[Dataset excerpt]
━━━━━━━━━━━━━━━━━━━━
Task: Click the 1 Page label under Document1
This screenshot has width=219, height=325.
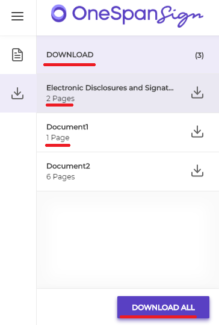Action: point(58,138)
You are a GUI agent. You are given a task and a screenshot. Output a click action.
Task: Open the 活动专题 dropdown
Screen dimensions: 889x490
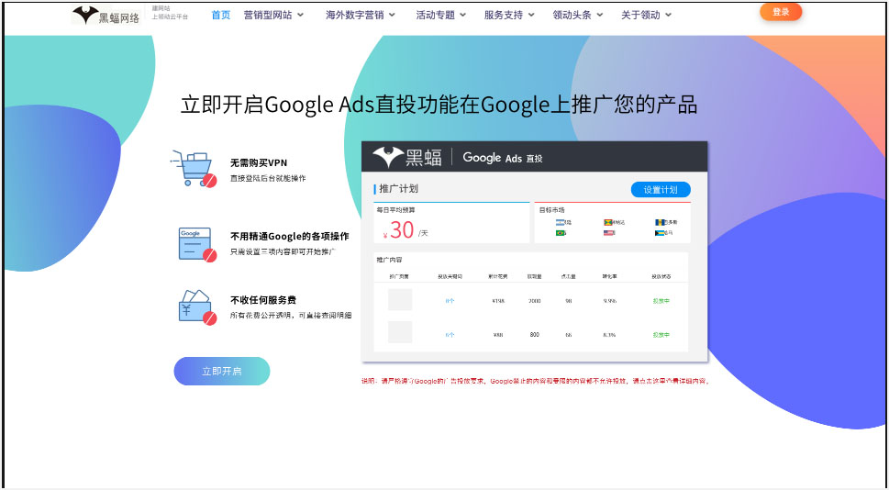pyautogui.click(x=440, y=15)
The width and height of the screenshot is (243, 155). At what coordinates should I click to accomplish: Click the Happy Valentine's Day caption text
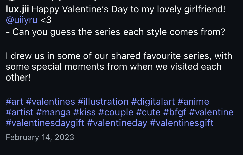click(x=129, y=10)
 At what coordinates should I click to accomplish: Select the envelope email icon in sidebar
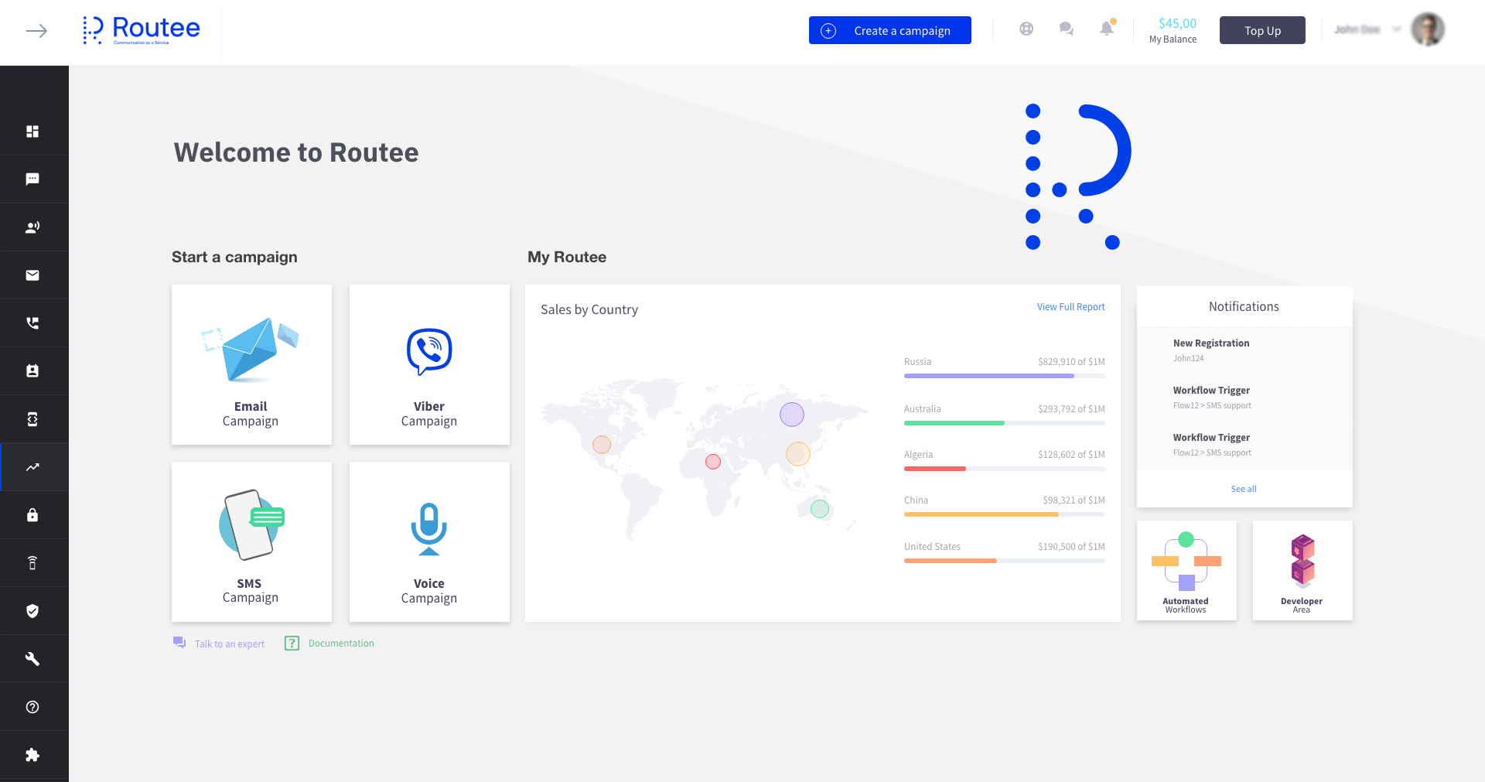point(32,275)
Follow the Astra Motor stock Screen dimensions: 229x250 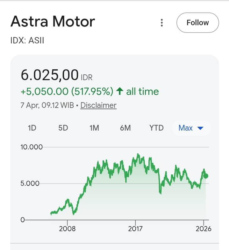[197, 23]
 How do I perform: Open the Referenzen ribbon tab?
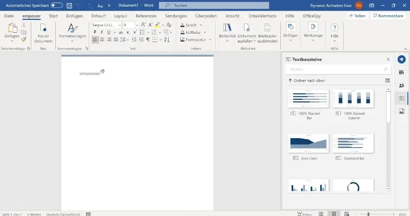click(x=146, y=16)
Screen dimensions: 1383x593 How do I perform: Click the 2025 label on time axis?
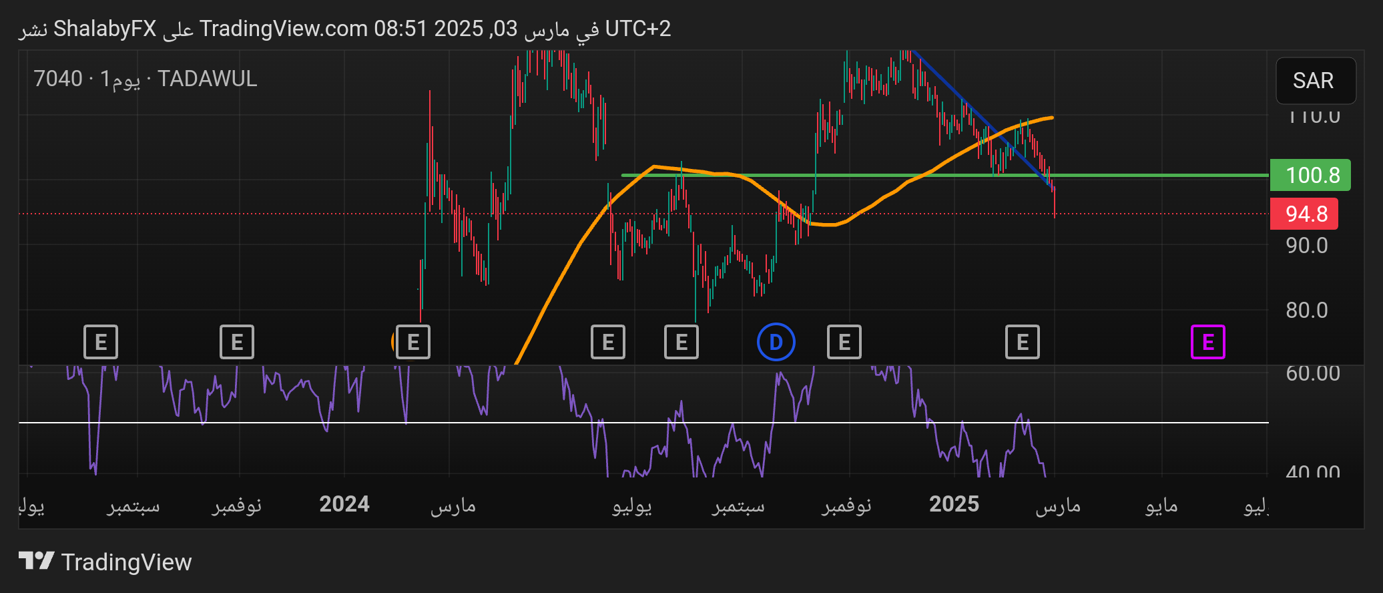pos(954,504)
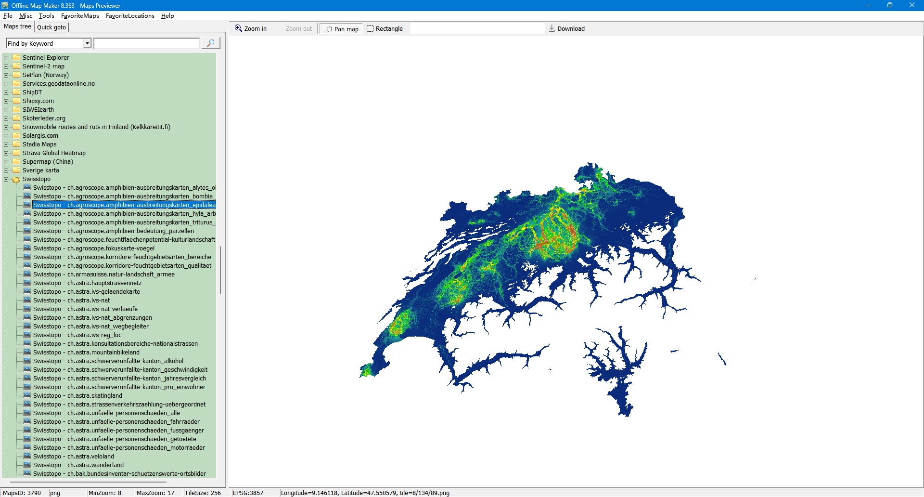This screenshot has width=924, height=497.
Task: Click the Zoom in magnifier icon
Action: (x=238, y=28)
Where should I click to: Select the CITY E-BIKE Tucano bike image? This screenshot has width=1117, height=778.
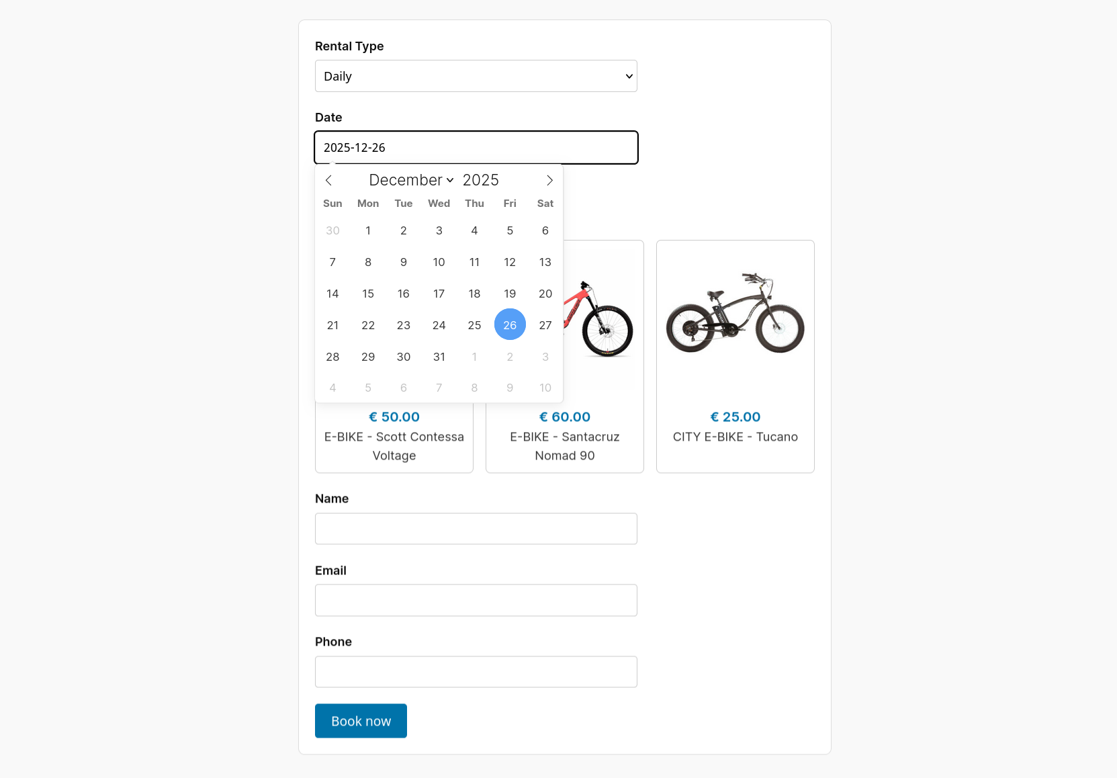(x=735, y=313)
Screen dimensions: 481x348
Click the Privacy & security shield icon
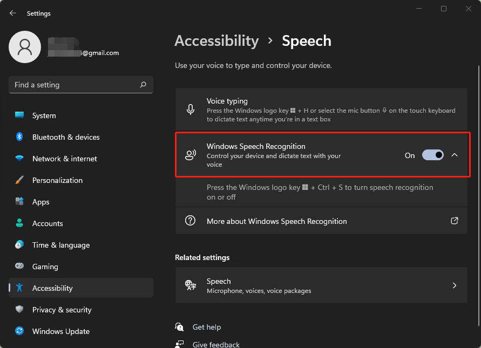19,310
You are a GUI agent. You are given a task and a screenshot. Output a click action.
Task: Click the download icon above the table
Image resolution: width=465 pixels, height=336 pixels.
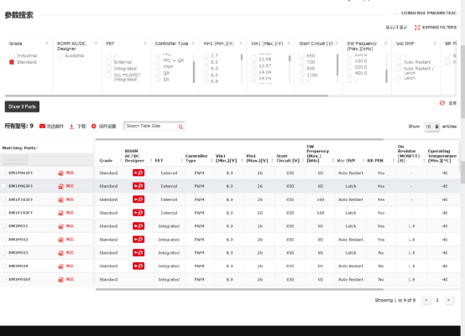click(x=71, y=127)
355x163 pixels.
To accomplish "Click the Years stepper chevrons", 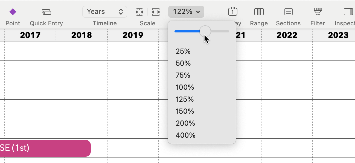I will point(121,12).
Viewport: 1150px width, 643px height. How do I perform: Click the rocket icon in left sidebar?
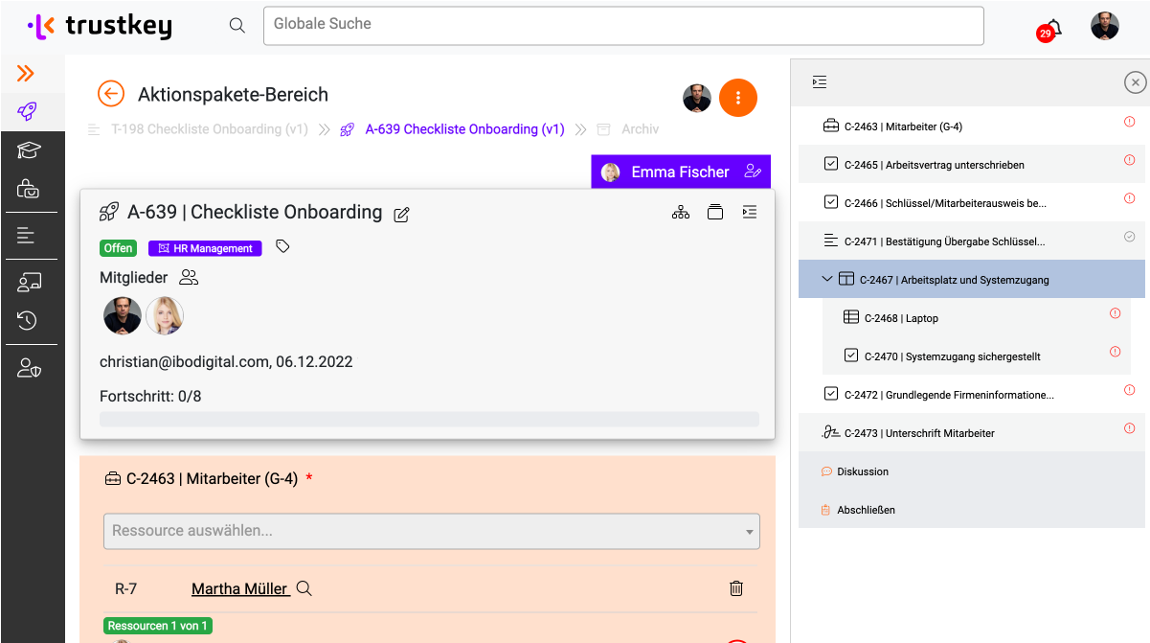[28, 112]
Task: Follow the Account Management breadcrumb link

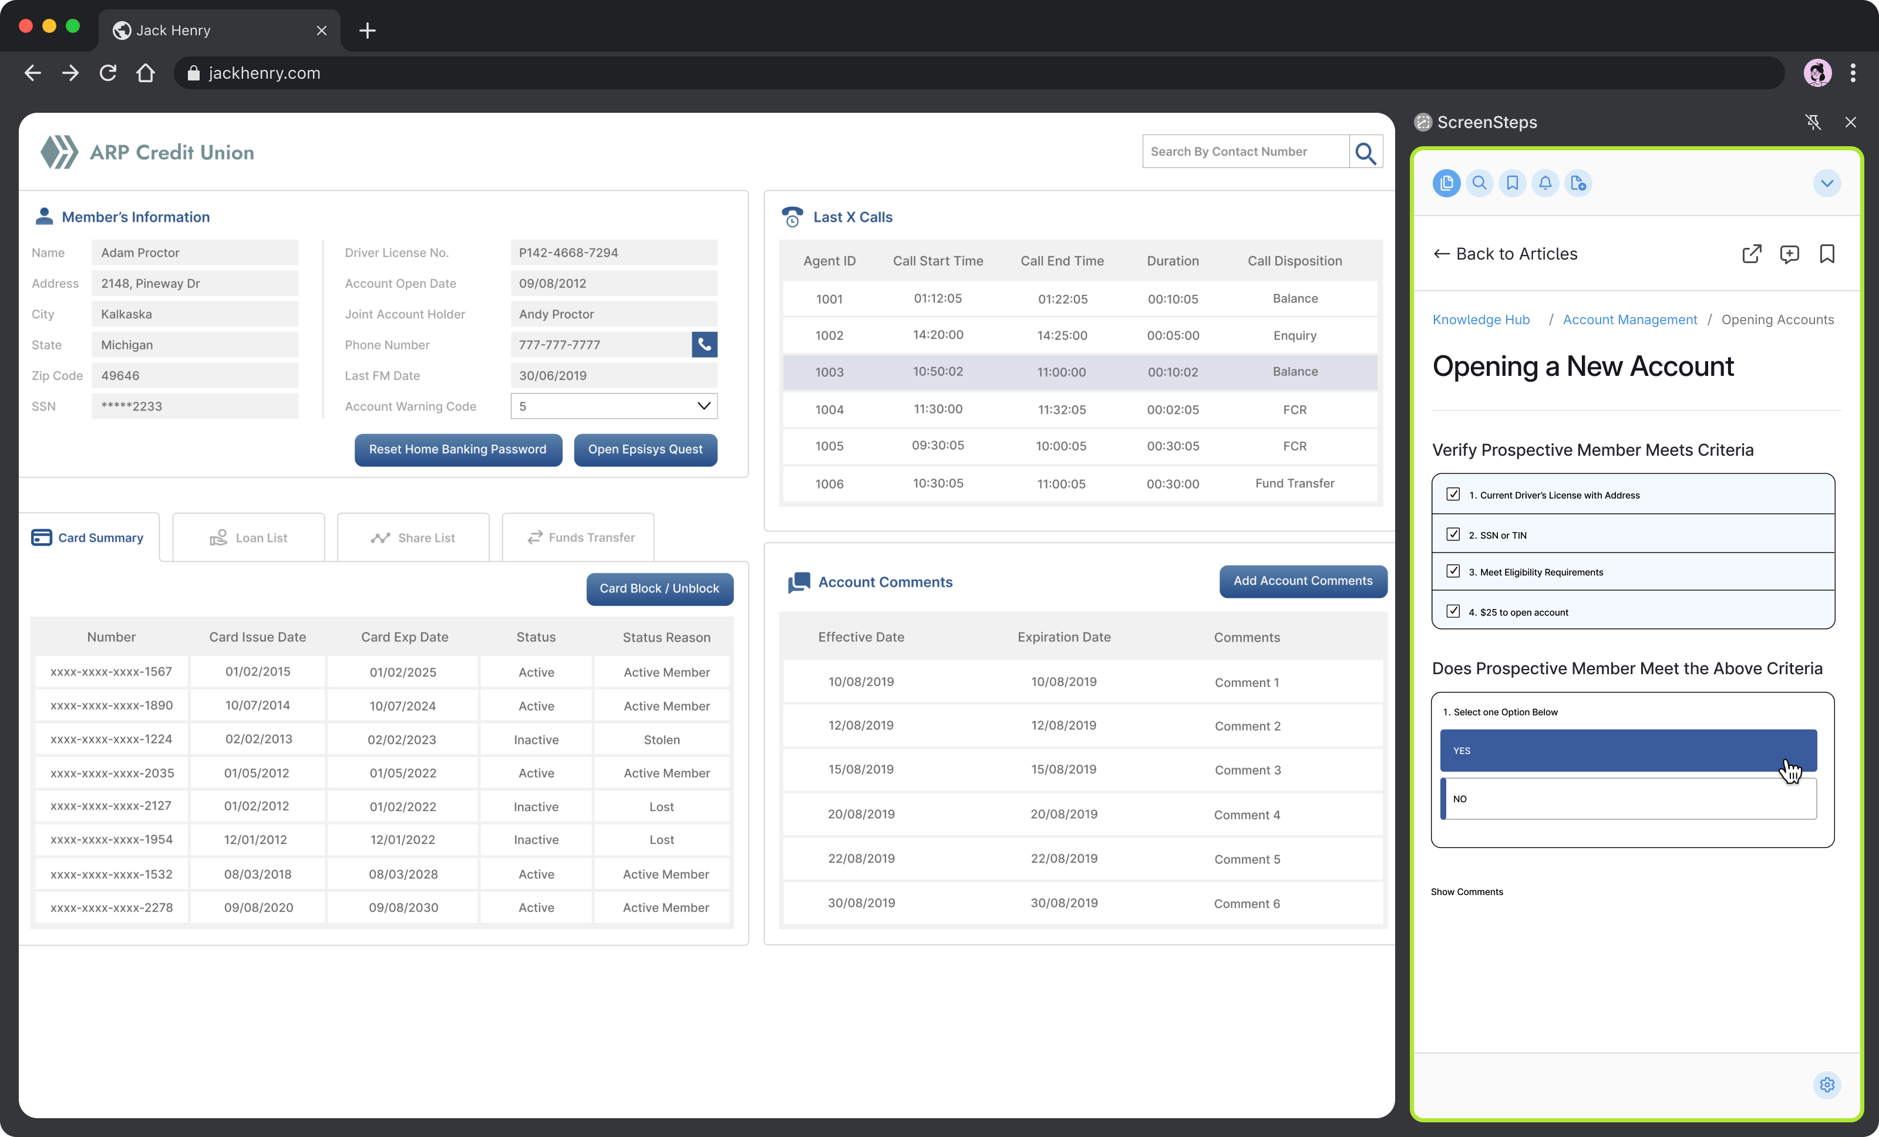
━━━━━━━━━━━━━━━━━━━━
▶ **TASK**: Rewrite the listing from the line with "The width and" up to and including the line with "point(32,275)", shifting every click coordinate in the answers up by 130 and leaving the pictures out. Reproduce only those lines.

▶ **ANSWER**:
The width and height of the screenshot is (243, 155). At what coordinates should I click to accomplish: Click the Happy Valentine's Day caption text
click(x=259, y=140)
 At what coordinates should I click to accomplish: Select the envelope email icon in sidebar
point(162,405)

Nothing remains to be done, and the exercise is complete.